Joshua Hart, assistant professor of

psychology, and Daniel Burns, professor

of psychology

Looking for a way to improve your memory? Think about dying. It might help.

A new study by Joshua Hart, assistant professor of psychology, and Daniel Burns, professor of psychology, suggests having an awareness of mortality can put you in a contemplative state. Harboring these “deep thoughts” may help you to process information better, which in turn could enhance your memory.

The study appears in the latest issue of Psychonomic Bulletin and Review.
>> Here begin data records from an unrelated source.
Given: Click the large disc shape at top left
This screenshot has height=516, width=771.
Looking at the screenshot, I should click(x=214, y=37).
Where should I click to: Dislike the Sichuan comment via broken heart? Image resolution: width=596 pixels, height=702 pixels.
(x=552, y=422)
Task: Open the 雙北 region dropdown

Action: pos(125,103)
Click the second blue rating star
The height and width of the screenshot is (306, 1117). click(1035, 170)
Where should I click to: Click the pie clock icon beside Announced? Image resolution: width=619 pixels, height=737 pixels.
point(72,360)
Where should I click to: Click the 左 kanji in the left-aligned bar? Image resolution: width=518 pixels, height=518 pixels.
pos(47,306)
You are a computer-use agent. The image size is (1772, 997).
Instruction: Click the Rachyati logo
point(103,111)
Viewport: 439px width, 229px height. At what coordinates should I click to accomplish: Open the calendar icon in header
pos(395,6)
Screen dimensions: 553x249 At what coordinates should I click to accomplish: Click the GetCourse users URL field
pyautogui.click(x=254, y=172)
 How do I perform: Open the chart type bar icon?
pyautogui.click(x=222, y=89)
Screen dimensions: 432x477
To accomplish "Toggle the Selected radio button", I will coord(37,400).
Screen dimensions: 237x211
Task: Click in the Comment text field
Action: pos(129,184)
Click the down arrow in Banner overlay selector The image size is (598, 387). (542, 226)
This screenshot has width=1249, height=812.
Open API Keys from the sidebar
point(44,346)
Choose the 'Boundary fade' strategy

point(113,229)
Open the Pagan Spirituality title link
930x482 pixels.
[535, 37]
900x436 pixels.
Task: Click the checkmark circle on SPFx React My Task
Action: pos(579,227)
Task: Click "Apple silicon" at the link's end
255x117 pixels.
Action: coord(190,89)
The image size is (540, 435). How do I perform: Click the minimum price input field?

“We don’t know exactly what death is, what it means or what it will be like,” said Hart in explaining how people react when thinking about their own mortality. “We just know that it happens to everyone, and that we don’t particularly like it. There are few other topics that seem to engage people’s attention in the same way — people can even get bored by sex after a while, but death continues to inspire.”

Previous studies have typically focused on the negative aspects associated with dark thoughts such as death. Research has also shown that “survival processing” - thinking about how items in a word list could be used for survival in a grasslands scenario - improves memory for the list item.

So combining their areas of expertise – Hart specializes in death awareness while Burns focuses on memory - the researchers conducted three separate experiments to see if there was a cognitive benefit to thinking about death.

In the first study, a group of 40 Union students were asked to describe their emotions while thinking about death or a mundane topic such as watching television. In the second experiment, researchers upped the ante by conducting an online poll of 166 adults, asking either about death, or about how study participants would react if they learned they were paralyzed, another aversive topic. Finally, a group of 91 Union students were asked to jot down their emotions about death or another anxiety-inducing ordeal, dental pain.

Across all three studies, the results indicate that when people are reminded of their own mortality, they tend to produce more complex thoughts. This in turn triggers a host of psychological processes that ultimately enhances their memory skills.

“Death is a uniquely self-relevant, troubling, abstract problem that makes us think more deeply,” said Hart. “And being in this contemplative frame of mind, we process information more deeply, which improves our memory.”

Researchers believe their new study could have far-reaching theoretical implications. But they caution people shouldn’t get carried away with their own mortality.

“The effects we found were modest, so it’s not like thinking about death all the time is going to make people into geniuses,” Hart said.